Xingjian does. His narration seems first hand, written with a sense of immediacy through dialogue between Margarethe the German Jew and Xingjian's man who has fled the Cultural Revolution.
The lovers talk in the present, and they try to get each other to talk about the past. This dialogue is in the 3rd person, breaking into first person as the narrator reflects. It can be irritating, this constant use of 'You say' as the narrator reports what he's said to Margarethe, but after a while I realised that the effect is to show the gulf between what is said, even in intimate moments, and what is thought. A habit learned for self-preservation.
Chapters set in the past, in the Cultural Revolution, are written in a detached 3rd person voice. Here the impersonal observer describes events as Funder would - not as a participant but as a disapproving reporter of the absurdity of the regime.
What does it do to a fine mind to be subject to endless propaganda, slogans, re-education sessions and capricious reversals of dogma? Everyone lives in a socio-political world and needs to be able to comment on it somehow, but for a very intelligent person it is vital to their sense of self. To be put in very confined spaces and forced to participate in bizarre denouncements of counter-revolutionary thought would be torture.

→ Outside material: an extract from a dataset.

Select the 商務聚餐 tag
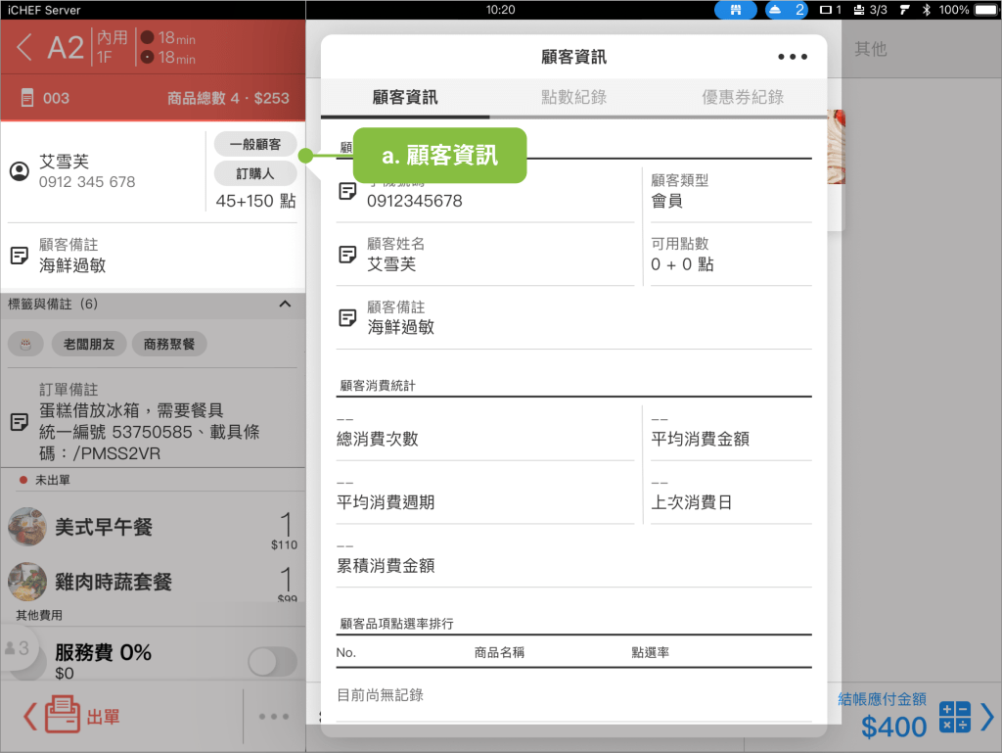The height and width of the screenshot is (753, 1002). [x=169, y=344]
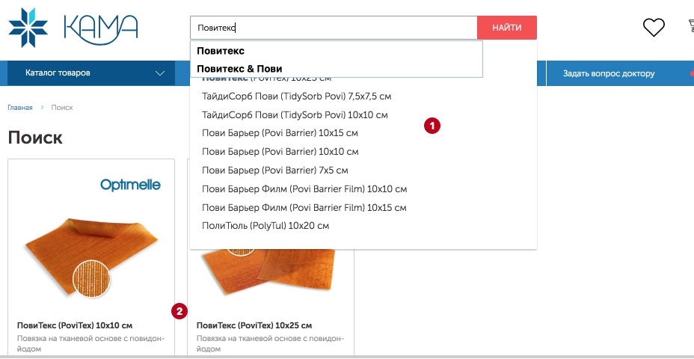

Xingian's protagonist craves living in a peasant village, just to have a little space.
I began to wonder if the reason the book is called 'One Man's Bible' is because it's a play on the way the Bible has permeated individual thought to become part of personal being. Even for non-religious people, the Christian Bible is the basis of most Western cultures because of its themes of individual choice and responsibility, forgiveness and compassion. Its stories (the Flood, the Tower of Babel etc) permeate literature; its symbols permeate art.
In the Cultural revolution, consciousness had to keep shifting to keep pace with the Leadership's pronouncements. So one had to try to maintain one's own intelligent perspective but risk sharing it with no one. Yet one also had to participate in the propagandising sufficiently well to be able to parrot the required statements and harass fellow-citizens enough to survive without becoming confused about what was required this particular week. Imagine having to put intellectual energy into that! How degrading!!
I read and journalled this book on September 9th 2003.